Does anyone think this would have happened without protest, without media coverage of this injustice? Because I don’t. But seems Louisiana gubernatorial candidate Bobby Jindal has a different view, a — shall we say — “old-fashioned” view.
Thanks to NOLA blogger oyster over at Your Righthand Thief — well, actually, thanks to one of his commenters, N. La. Lady, Mr. Jindal seems to be living in an older America, say, the Jim Crow era.
While the peaceful protest was going on in Jena, Mr. Jindal was stumping in Shreveport, speaking to students at LSUS. His reaction to the peaceful protest?
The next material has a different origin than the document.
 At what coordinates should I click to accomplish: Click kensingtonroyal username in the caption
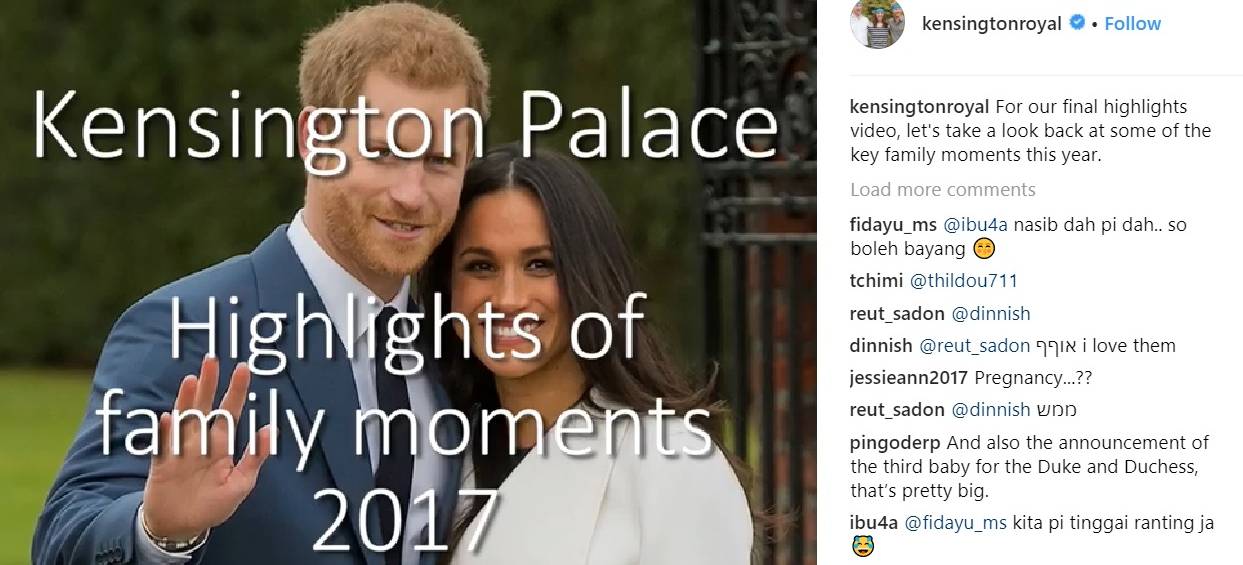(x=920, y=106)
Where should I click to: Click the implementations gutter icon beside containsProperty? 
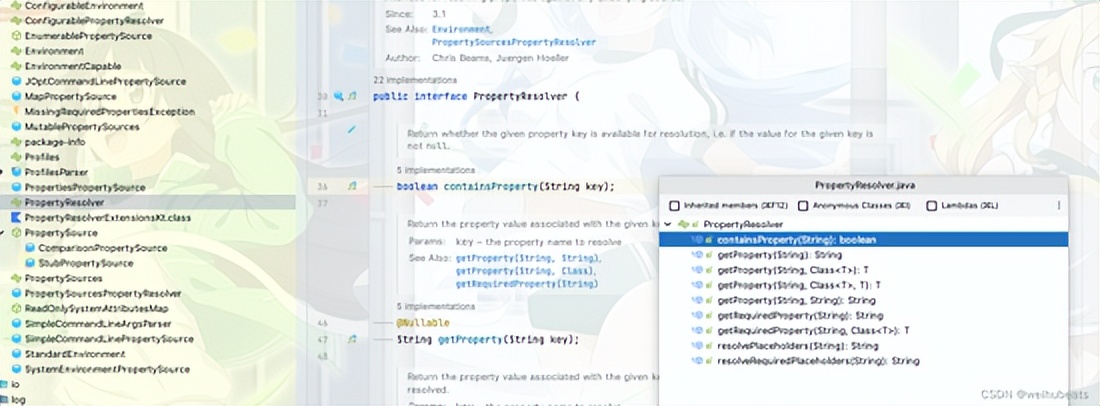coord(351,186)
When asked about the impact of racial conflict in Louisiana, his response was déjà vu – unpleasantly reminiscent of the words and attitudes of southern politicians of not so long ago. When asked to comment on the demonstration in Jena, he said, “We don’t need anybody to divide us. We certainly don’t need outside agitators to cause problems.”
This comment attributed to Jindal was posted a while back over at Your Righthand Thief, but several commenters wanted more proof that this had been said — thinking that of course this kind of language would have made the news … wouldn’t it?
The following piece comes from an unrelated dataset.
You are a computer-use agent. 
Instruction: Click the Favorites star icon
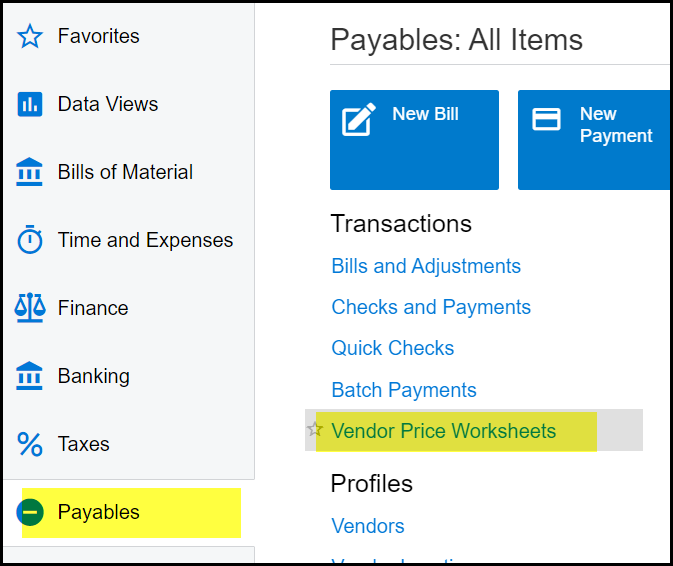coord(30,37)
Turns out Tannie Lewis Bradley wrote an op-ed piece at the Shreveport Times, which is where the quote above originated, giving further credence to this story.
Outside agitators. Hmm, where have I heard this before?
Perhaps from Martin Luther King’s Letter from Birmingham Jail — yeah, come to think of it he had something to say about that phrase:
Moreover, I am cognizant of the interrelatedness of all communities and states. I cannot sit idly by in Atlanta and not be concerned about what happens in Birmingham. Injustice anywhere is a threat to justice everywhere. We are caught in an inescapable network of mutuality, tied in a single garment of destiny. Whatever affects one directly, affects all indirectly. Never again can we afford to live with the narrow, provincial “outside agitator” idea. Anyone who lives inside the United States can never be considered an outsider anywhere within its bounds
Two different views here. I prefer Mr. King’s view to Mr. Jindal’s. I don’t think it is a coincidence that Mr. Jindal used the words “outside agitator.” And I don’t think he needed to consult The Racist Codebook to do so. It’s a state of mind, a view point that is crystal clear. Anyone who followed this case knows that without “outside agitators,” Mychal Bell would have been tried as an adult and put away for a long long time.
The courts realized this, even the DA realized this – belatedly. And they finally bowed to justice only because of this outside agitation.
Mr. Jindal — meet Mr. Jim Crow. I’m sure you’ll have a lot to talk about. And I hope we all talk a lot about you, too. I don’t live in Louisiana. But I live in the United States. And I agree with Martin Luther King when it comes to the “interrelatedness of all communities and states,” especially when it comes to justice.